EXERCISE → Tally the lines below that hold the string "field", and give only the tally.

SUPPLIED DATA →
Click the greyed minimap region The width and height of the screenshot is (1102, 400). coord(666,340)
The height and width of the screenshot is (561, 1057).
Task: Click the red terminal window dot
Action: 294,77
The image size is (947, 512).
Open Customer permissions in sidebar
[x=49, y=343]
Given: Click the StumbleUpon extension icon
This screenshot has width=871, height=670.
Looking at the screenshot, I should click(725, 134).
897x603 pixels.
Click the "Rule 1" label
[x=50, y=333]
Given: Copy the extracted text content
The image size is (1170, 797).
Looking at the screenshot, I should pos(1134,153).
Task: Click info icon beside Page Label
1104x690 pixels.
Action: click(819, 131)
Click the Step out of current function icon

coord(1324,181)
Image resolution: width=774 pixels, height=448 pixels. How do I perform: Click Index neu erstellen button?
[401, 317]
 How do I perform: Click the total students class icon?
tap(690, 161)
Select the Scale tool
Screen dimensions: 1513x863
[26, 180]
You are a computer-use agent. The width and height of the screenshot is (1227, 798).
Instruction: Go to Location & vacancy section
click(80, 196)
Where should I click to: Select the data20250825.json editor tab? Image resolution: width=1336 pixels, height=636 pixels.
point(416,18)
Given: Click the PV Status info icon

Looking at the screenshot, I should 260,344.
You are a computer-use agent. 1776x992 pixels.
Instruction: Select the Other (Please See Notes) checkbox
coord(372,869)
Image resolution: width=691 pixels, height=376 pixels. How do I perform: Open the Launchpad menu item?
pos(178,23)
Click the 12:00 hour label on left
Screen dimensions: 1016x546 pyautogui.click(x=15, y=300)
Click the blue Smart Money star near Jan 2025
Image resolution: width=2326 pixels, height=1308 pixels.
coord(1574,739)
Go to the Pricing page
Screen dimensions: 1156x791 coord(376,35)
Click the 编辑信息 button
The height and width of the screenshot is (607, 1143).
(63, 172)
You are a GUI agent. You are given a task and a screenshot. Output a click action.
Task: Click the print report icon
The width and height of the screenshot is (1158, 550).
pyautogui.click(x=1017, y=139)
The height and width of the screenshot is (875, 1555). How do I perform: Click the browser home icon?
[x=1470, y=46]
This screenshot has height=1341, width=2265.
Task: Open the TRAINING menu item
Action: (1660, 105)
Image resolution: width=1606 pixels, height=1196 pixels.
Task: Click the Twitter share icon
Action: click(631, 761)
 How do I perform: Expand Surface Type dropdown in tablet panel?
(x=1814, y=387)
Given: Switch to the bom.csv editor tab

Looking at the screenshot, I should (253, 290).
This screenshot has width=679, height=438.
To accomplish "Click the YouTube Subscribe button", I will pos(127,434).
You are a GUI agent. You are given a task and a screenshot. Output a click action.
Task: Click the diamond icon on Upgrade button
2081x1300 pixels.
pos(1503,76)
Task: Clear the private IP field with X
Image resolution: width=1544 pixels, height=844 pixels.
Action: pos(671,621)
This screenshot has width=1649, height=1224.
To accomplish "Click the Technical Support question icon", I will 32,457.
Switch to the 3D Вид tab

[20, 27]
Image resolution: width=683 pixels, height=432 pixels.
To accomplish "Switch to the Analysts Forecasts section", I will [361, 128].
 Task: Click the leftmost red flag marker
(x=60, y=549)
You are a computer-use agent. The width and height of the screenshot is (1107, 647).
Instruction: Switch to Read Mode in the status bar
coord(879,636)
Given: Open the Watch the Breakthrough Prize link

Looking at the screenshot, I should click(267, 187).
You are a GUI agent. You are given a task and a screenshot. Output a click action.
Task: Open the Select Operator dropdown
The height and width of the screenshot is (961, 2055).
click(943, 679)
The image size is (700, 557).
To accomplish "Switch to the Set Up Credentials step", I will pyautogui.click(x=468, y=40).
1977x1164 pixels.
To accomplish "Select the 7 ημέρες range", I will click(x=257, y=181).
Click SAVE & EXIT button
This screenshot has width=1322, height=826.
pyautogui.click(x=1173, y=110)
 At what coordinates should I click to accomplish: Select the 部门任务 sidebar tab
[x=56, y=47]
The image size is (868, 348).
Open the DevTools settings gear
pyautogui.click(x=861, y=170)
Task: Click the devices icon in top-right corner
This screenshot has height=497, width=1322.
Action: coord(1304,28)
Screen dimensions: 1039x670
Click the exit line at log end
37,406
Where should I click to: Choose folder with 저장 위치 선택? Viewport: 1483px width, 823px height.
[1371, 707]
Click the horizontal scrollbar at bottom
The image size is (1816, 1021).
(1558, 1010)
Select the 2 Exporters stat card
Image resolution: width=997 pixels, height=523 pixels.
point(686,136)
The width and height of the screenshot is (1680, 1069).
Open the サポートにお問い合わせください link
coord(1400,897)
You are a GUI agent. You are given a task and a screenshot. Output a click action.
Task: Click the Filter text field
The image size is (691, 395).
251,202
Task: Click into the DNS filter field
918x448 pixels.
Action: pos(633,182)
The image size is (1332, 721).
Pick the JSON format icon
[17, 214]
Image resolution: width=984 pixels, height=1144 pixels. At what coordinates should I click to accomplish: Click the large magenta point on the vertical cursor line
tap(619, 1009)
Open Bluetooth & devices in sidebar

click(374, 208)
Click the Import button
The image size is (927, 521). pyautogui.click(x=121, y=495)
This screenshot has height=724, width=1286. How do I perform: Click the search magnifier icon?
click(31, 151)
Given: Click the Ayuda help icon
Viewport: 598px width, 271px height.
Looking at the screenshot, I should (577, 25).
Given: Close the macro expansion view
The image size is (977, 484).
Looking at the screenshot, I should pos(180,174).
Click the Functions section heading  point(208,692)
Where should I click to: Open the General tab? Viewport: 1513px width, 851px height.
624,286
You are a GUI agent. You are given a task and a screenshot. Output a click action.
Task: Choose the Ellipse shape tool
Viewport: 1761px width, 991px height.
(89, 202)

OUTPUT → 3